KORTE OEFENING:
Zet alle records hieronder om in een JSON-lijst van strings, met één string per regel. Laat lege regels weg.
....................
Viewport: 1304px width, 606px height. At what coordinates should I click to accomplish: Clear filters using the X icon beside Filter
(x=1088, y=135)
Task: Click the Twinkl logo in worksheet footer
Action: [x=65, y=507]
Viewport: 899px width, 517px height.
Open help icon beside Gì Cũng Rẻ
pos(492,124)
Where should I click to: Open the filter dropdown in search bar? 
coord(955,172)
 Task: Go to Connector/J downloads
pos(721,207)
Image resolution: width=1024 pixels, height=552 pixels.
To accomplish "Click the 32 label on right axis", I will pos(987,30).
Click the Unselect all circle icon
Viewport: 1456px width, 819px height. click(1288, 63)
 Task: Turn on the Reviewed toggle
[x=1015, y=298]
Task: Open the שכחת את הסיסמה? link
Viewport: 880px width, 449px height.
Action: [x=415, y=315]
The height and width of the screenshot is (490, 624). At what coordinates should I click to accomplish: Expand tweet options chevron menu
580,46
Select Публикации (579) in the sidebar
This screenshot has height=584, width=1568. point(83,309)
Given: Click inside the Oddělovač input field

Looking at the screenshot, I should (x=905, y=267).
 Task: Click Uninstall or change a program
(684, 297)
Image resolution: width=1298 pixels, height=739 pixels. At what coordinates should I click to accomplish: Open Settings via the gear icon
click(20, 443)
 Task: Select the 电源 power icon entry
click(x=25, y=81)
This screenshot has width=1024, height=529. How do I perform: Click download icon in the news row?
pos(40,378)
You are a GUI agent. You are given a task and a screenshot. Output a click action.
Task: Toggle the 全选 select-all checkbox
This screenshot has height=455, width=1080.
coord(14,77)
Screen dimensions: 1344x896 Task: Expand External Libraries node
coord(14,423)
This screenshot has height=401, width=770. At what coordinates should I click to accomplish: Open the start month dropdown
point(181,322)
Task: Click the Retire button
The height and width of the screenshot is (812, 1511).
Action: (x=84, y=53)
....................
UITWERKING:
[
  "Viewport: 1304px width, 606px height. At what coordinates should I click to accomplish: Clear filters using the X icon beside Filter",
  "(x=1088, y=135)",
  "Task: Click the Twinkl logo in worksheet footer",
  "Action: [x=65, y=507]",
  "Viewport: 899px width, 517px height.",
  "Open help icon beside Gì Cũng Rẻ",
  "pos(492,124)",
  "Where should I click to: Open the filter dropdown in search bar? ",
  "coord(955,172)",
  " Task: Go to Connector/J downloads",
  "pos(721,207)",
  "Image resolution: width=1024 pixels, height=552 pixels.",
  "To accomplish \"Click the 32 label on right axis\", I will pos(987,30).",
  "Click the Unselect all circle icon",
  "Viewport: 1456px width, 819px height. click(1288, 63)",
  " Task: Turn on the Reviewed toggle",
  "[x=1015, y=298]",
  "Task: Open the שכחת את הסיסמה? link",
  "Viewport: 880px width, 449px height.",
  "Action: [x=415, y=315]",
  "The height and width of the screenshot is (490, 624). At what coordinates should I click to accomplish: Expand tweet options chevron menu",
  "580,46",
  "Select Публикации (579) in the sidebar",
  "This screenshot has height=584, width=1568. point(83,309)",
  "Given: Click inside the Oddělovač input field",
  "Looking at the screenshot, I should (x=905, y=267).",
  " Task: Click Uninstall or change a program",
  "(684, 297)",
  "Image resolution: width=1298 pixels, height=739 pixels. At what coordinates should I click to accomplish: Open Settings via the gear icon",
  "click(20, 443)",
  " Task: Select the 电源 power icon entry",
  "click(x=25, y=81)",
  "This screenshot has width=1024, height=529. How do I perform: Click download icon in the news row?",
  "pos(40,378)",
  "You are a GUI agent. You are given a task and a screenshot. Output a click action.",
  "Task: Toggle the 全选 select-all checkbox",
  "This screenshot has height=455, width=1080.",
  "coord(14,77)",
  "Screen dimensions: 1344x896 Task: Expand External Libraries node",
  "coord(14,423)",
  "This screenshot has height=401, width=770. At what coordinates should I click to accomplish: Open the start month dropdown",
  "point(181,322)",
  "Task: Click the Retire button",
  "The height and width of the screenshot is (812, 1511).",
  "Action: (x=84, y=53)"
]